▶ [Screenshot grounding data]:
==============================

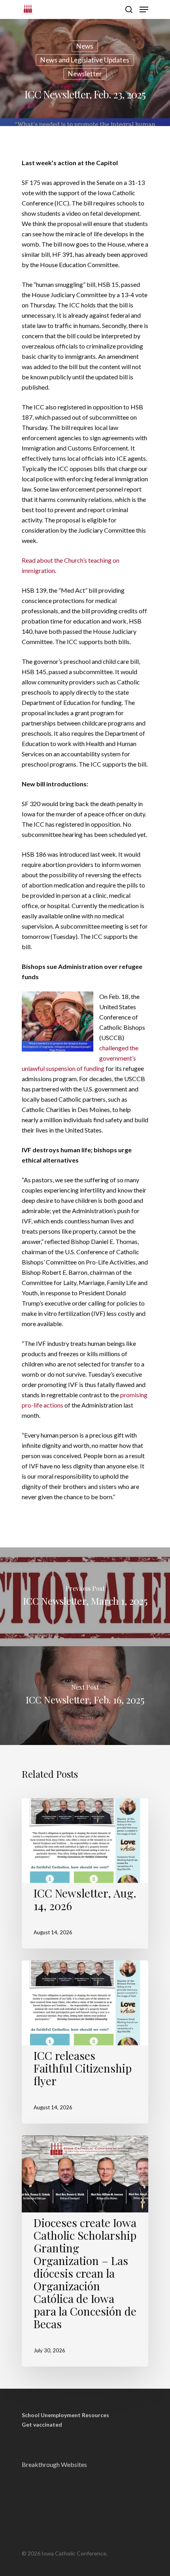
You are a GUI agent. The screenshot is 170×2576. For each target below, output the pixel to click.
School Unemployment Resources (65, 2415)
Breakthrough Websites (54, 2464)
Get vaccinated (42, 2424)
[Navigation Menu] (144, 9)
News (84, 46)
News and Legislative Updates (84, 60)
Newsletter (85, 74)
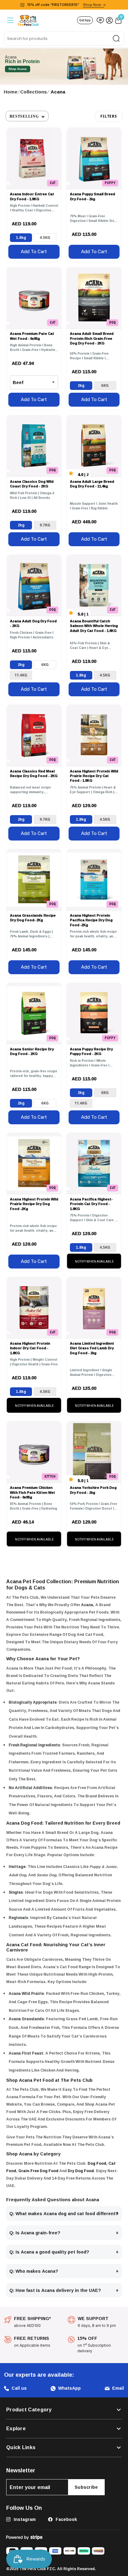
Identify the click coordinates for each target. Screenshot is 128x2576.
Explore (16, 2429)
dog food (97, 2163)
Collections (33, 91)
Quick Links (20, 2447)
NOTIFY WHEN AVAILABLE (94, 1261)
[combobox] (64, 39)
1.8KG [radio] (21, 237)
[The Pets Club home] (28, 20)
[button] (27, 116)
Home (10, 91)
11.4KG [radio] (21, 675)
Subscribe (86, 2487)
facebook (65, 2519)
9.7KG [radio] (45, 525)
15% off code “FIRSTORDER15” (64, 4)
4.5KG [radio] (45, 237)
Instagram (24, 2519)
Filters (108, 116)
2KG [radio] (81, 385)
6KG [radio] (105, 385)
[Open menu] (10, 20)
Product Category (29, 2410)
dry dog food (81, 2170)
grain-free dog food (38, 2170)
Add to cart (34, 251)
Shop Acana (17, 69)
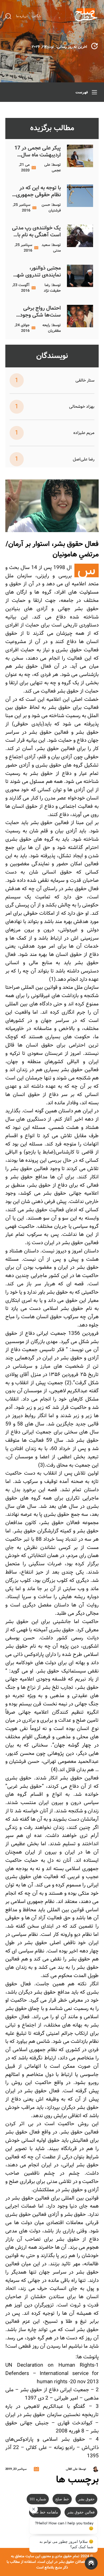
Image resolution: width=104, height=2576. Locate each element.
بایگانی (36, 16)
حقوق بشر (86, 2499)
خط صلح (62, 2499)
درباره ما (21, 16)
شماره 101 (37, 2499)
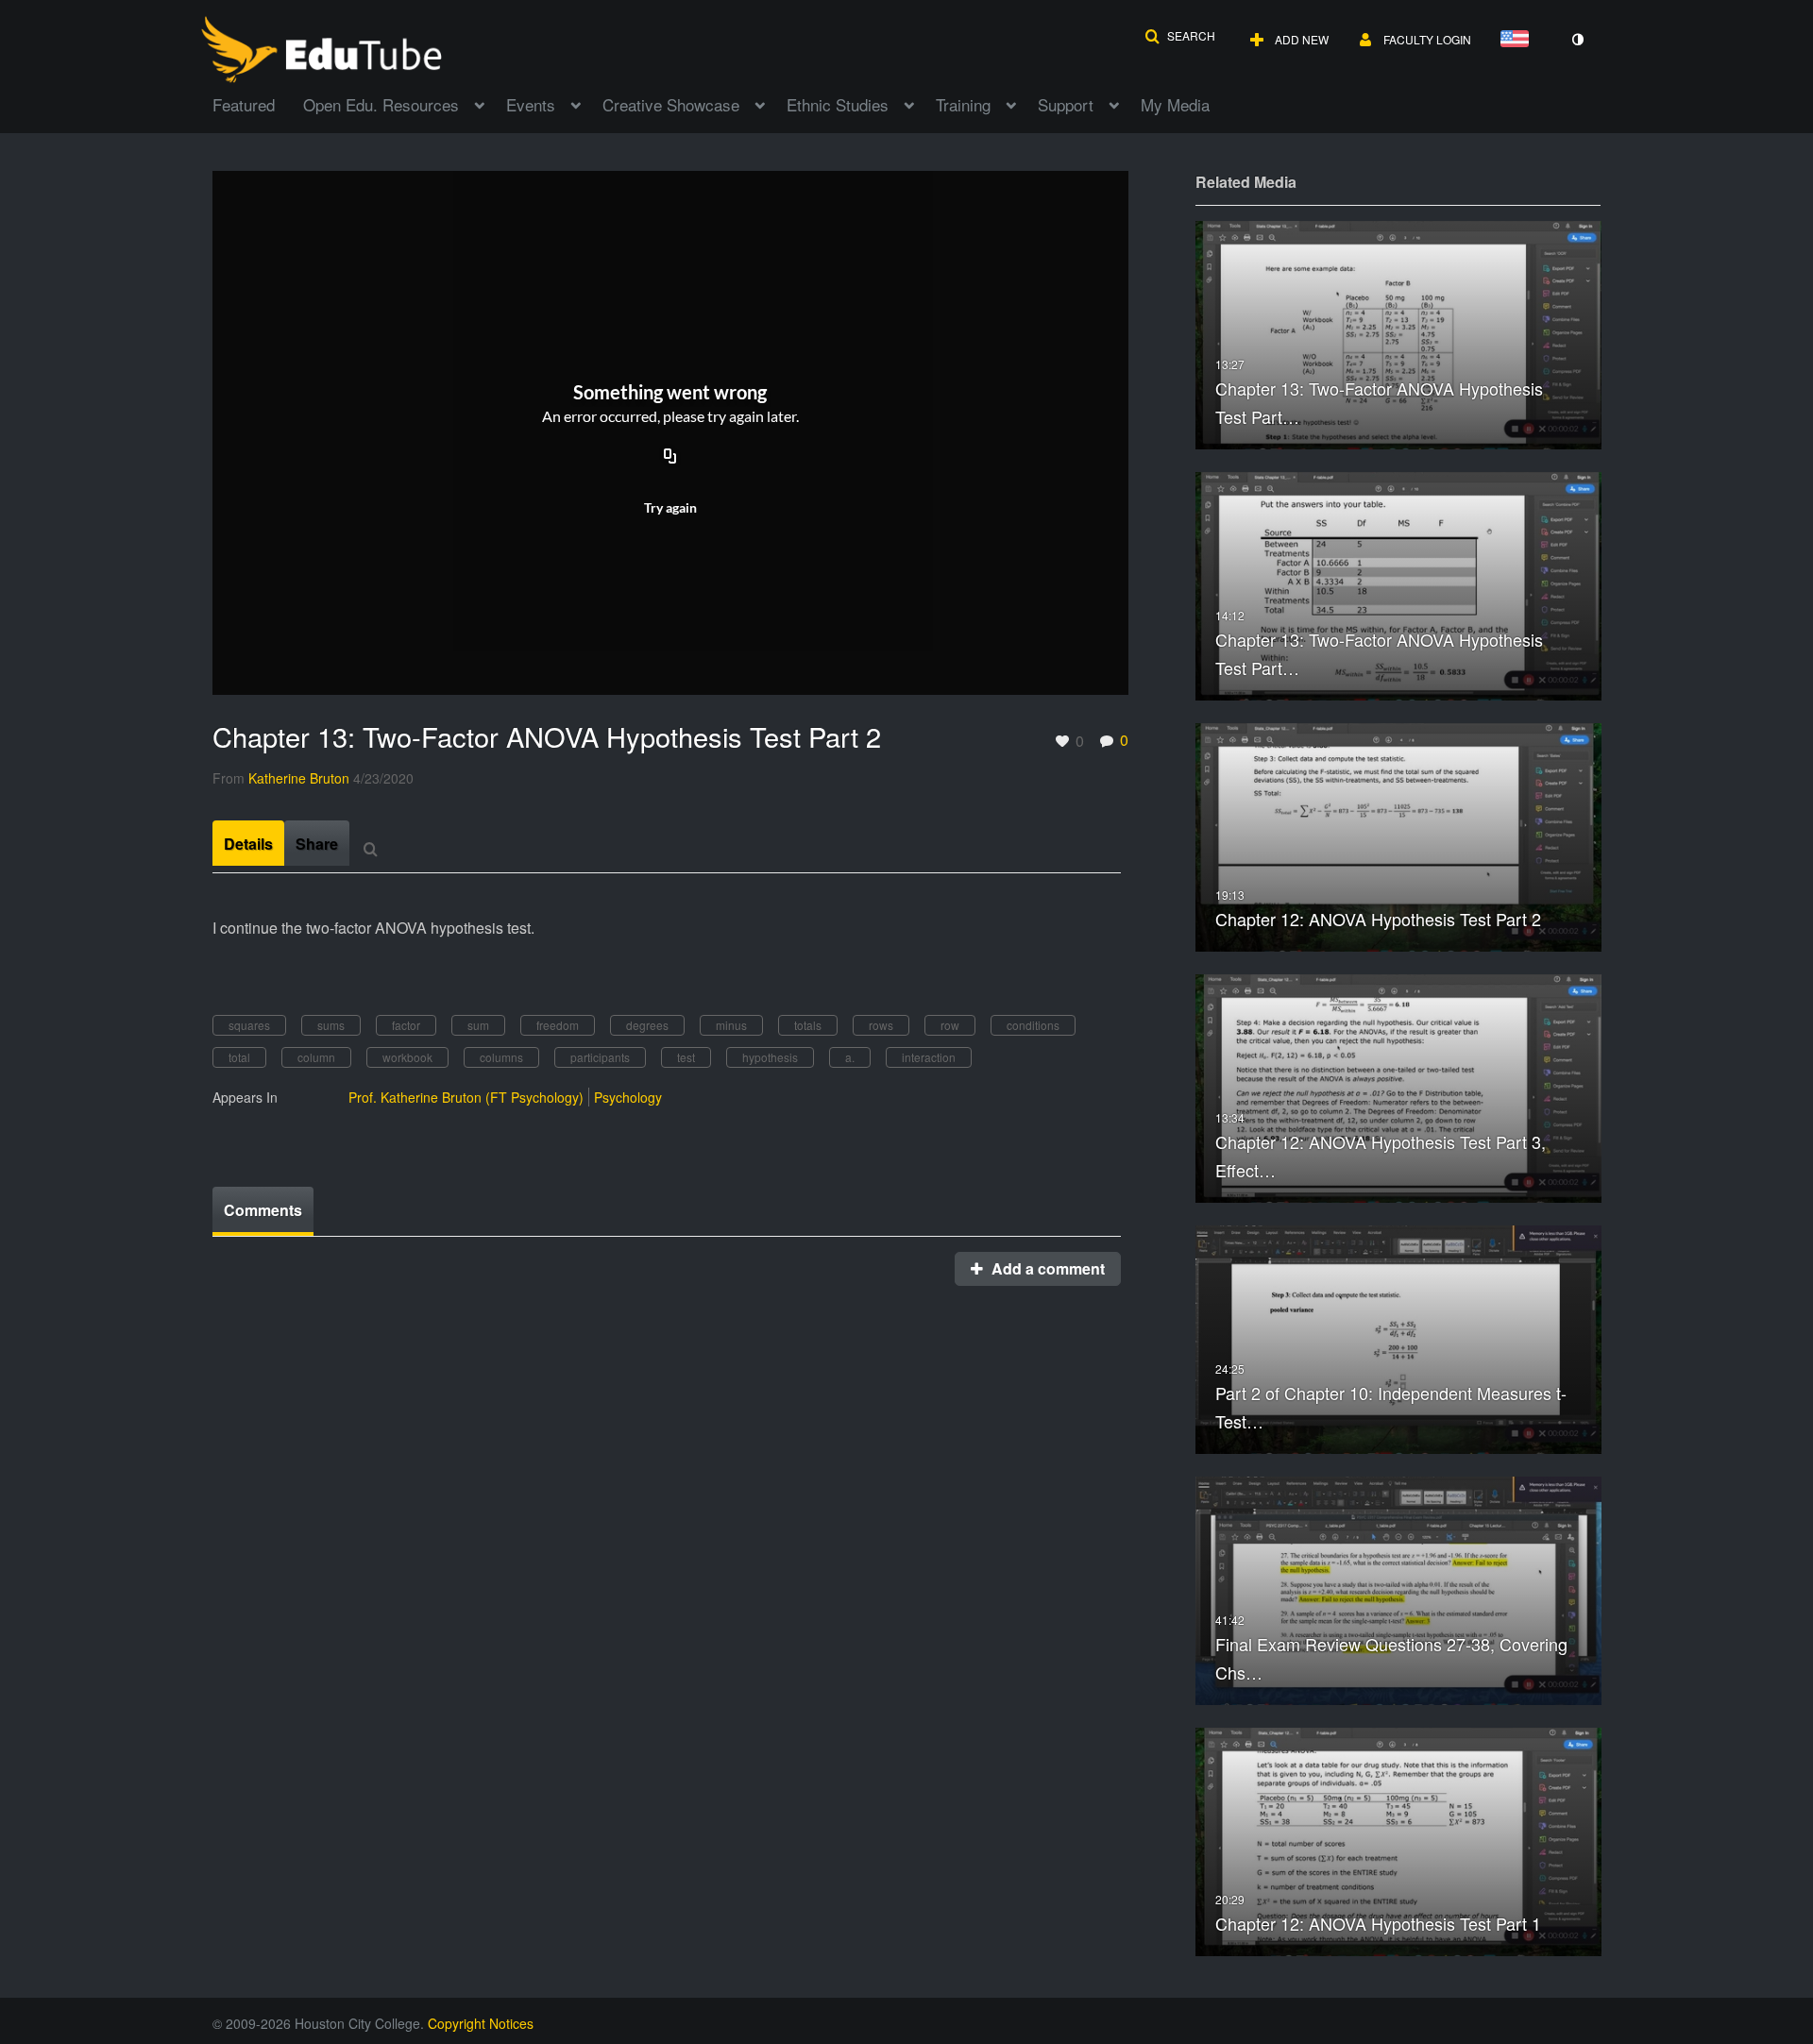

==============================

▶ [Task instructions]: The string "each" may appear in the entries. Say how many lines contain it, as a bare number.

▶ [Result below]: 3